[Stored records]
----

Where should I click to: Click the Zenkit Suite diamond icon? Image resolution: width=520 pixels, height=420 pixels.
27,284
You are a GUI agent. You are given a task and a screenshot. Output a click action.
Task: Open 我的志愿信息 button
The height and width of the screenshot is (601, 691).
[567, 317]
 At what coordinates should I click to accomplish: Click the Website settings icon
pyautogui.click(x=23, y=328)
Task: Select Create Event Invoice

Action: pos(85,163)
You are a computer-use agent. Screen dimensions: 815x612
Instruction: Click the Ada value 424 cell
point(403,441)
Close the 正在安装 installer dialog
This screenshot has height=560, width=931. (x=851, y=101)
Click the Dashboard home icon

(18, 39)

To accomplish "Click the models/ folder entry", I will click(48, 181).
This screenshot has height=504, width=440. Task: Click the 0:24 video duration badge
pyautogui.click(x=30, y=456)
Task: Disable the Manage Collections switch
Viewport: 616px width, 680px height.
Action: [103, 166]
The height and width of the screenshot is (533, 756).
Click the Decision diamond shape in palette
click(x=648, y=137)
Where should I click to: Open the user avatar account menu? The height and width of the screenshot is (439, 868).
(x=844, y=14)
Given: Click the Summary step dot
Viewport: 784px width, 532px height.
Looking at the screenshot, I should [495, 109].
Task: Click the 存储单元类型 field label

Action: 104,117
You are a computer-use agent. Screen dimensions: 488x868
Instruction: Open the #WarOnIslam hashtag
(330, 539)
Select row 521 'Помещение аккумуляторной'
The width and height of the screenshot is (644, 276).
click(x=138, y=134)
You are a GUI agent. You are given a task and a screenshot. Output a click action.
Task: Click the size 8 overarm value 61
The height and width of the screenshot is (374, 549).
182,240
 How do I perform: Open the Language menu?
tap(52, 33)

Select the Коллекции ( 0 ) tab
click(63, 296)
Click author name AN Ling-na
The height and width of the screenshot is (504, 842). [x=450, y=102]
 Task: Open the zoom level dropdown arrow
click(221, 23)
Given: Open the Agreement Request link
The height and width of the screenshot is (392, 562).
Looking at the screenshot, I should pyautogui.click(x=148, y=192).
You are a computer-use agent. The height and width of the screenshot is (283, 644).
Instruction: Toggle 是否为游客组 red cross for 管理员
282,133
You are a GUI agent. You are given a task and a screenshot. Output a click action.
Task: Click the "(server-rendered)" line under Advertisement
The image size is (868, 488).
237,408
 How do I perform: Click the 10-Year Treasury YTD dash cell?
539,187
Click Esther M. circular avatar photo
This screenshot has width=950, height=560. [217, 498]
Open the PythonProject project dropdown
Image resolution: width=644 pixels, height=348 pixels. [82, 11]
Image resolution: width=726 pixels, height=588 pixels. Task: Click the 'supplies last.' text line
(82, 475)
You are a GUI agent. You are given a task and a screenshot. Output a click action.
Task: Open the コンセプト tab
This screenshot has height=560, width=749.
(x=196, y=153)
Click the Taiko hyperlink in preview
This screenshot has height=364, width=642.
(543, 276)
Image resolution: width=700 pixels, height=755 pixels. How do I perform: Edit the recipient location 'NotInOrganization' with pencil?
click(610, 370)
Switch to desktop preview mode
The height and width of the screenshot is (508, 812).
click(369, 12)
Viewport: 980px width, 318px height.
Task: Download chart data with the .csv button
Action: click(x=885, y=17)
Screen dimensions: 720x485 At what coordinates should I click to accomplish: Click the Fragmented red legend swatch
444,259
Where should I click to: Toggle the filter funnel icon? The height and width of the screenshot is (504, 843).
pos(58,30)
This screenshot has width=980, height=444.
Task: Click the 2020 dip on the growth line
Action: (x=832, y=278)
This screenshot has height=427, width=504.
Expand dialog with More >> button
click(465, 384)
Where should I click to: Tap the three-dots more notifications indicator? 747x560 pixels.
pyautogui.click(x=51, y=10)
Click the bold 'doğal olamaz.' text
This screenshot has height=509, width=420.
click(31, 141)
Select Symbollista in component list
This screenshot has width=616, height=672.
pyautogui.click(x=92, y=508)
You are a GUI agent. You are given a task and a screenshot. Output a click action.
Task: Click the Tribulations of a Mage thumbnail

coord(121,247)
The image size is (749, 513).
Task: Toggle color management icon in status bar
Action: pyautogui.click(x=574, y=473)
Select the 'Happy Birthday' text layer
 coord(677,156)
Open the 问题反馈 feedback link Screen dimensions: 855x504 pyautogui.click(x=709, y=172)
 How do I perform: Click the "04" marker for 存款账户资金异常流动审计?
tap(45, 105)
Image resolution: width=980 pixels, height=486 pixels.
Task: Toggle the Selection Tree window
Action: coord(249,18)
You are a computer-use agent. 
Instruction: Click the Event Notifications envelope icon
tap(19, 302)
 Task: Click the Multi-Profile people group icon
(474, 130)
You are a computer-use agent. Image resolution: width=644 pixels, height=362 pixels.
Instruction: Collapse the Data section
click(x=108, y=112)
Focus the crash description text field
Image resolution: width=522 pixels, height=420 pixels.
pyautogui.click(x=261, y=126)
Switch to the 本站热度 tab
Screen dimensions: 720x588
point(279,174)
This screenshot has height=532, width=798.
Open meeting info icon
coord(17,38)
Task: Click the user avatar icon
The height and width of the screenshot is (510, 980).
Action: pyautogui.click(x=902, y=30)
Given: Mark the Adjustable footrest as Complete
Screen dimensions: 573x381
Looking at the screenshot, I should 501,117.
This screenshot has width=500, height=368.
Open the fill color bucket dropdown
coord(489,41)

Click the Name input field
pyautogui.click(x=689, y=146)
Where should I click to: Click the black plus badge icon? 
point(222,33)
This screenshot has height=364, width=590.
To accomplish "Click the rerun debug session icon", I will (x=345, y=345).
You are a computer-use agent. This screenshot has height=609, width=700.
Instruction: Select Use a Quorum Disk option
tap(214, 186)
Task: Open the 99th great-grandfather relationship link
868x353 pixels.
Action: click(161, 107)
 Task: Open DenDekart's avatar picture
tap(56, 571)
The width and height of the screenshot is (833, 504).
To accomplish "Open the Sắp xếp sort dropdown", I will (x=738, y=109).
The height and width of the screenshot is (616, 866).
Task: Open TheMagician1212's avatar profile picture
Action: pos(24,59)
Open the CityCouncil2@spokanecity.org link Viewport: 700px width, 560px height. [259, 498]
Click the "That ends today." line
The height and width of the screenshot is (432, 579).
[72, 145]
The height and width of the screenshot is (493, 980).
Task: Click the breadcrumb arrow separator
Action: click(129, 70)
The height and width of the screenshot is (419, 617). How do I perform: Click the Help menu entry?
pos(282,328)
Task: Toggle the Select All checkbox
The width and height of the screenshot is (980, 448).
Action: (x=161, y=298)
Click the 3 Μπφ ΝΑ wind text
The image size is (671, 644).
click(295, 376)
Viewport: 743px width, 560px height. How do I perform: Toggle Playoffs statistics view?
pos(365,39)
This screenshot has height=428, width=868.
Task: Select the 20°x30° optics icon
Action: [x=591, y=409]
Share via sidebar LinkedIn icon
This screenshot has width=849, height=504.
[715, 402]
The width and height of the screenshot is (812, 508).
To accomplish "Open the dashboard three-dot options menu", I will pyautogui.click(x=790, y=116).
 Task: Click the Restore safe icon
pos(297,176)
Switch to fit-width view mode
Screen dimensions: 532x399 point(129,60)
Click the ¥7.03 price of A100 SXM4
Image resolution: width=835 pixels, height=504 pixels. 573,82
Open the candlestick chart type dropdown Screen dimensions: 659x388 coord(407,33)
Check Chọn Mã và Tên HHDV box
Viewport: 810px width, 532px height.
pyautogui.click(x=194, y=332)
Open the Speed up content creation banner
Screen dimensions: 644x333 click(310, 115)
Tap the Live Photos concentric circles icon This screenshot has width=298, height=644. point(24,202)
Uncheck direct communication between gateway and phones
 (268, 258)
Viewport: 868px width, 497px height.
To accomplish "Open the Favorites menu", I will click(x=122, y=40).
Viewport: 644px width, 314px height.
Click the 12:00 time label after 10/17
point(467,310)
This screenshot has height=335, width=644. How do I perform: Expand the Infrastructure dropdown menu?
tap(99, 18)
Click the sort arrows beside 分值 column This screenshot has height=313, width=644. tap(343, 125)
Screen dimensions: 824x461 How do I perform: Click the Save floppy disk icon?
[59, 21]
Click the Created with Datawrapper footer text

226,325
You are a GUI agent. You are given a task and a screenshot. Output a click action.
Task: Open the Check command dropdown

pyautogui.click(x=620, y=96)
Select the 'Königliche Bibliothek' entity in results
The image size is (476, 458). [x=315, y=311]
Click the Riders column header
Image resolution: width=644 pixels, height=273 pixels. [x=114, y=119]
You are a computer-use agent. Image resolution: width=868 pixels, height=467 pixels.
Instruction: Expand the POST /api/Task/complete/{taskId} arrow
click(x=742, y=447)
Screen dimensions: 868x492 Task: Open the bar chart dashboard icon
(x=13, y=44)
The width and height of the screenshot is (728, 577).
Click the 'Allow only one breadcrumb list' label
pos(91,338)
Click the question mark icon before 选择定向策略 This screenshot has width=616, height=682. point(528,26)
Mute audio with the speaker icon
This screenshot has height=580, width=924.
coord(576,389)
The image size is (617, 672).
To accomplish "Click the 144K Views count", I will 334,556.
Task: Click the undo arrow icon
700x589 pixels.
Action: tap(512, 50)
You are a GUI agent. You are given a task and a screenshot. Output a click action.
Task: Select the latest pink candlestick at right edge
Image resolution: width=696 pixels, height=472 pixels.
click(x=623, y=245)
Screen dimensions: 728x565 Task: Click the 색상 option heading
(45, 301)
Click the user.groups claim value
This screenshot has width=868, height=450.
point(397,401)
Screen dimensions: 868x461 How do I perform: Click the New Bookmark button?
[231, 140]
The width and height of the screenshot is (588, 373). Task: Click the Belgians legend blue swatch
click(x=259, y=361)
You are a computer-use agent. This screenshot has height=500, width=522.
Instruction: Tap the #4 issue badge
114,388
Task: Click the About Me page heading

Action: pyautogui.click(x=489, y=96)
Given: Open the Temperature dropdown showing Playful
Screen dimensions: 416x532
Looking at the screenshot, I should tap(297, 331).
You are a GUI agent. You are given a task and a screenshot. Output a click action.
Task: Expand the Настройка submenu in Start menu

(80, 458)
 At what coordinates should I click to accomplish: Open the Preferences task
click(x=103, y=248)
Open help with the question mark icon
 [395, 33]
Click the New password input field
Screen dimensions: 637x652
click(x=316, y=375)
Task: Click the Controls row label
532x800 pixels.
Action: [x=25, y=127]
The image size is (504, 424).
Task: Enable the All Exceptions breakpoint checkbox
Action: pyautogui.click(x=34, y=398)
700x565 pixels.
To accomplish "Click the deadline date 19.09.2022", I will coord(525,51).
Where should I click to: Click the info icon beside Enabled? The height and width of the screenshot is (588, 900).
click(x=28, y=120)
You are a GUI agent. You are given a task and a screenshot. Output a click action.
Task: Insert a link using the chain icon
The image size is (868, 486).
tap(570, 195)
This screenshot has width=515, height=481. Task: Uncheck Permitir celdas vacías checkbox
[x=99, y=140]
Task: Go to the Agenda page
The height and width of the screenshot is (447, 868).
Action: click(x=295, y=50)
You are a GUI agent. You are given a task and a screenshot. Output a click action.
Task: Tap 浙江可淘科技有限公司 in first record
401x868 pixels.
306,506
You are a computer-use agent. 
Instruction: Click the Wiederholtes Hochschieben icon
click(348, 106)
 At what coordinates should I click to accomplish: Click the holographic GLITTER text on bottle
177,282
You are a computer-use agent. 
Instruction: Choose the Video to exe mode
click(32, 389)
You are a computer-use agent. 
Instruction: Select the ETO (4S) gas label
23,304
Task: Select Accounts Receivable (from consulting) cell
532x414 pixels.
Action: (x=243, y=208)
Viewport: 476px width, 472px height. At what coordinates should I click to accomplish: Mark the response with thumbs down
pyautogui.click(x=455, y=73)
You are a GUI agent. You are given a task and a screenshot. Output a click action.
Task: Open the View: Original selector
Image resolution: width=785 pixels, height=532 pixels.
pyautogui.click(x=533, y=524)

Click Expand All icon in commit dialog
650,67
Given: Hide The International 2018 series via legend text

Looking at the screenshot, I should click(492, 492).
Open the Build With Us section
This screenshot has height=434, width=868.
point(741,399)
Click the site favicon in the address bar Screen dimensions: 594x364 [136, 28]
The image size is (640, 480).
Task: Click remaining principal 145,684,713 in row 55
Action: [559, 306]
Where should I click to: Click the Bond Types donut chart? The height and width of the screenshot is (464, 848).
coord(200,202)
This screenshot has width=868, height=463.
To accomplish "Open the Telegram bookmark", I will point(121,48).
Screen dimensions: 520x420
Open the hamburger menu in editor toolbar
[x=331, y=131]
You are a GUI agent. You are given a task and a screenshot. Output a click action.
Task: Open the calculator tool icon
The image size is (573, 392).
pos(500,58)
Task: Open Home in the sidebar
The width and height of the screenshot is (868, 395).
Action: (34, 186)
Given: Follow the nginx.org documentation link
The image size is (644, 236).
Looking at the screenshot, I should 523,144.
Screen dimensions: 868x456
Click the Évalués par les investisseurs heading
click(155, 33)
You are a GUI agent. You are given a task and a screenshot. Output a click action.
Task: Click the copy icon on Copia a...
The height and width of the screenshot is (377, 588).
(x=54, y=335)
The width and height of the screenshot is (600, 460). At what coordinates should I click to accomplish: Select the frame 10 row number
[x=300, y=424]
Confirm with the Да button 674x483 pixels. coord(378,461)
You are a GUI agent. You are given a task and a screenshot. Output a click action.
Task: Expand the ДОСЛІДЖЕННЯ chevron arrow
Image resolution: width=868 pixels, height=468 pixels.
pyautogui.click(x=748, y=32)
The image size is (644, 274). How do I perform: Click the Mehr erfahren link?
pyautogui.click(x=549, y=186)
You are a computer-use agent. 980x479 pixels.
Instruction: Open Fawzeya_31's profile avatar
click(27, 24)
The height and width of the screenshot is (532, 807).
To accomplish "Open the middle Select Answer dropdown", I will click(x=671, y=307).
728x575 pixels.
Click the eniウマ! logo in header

----

TASK TO CARRY OUT
Please return the span of lines above that opens with the one containing "The image size is (644, 274)." and closes with the final line, both included, exactly as written and nothing more.

EXPECTED ANSWER
The image size is (644, 274). How do I perform: Click the Mehr erfahren link?
pyautogui.click(x=549, y=186)
You are a computer-use agent. 980x479 pixels.
Instruction: Open Fawzeya_31's profile avatar
click(27, 24)
The height and width of the screenshot is (532, 807).
To accomplish "Open the middle Select Answer dropdown", I will click(x=671, y=307).
728x575 pixels.
Click the eniウマ! logo in header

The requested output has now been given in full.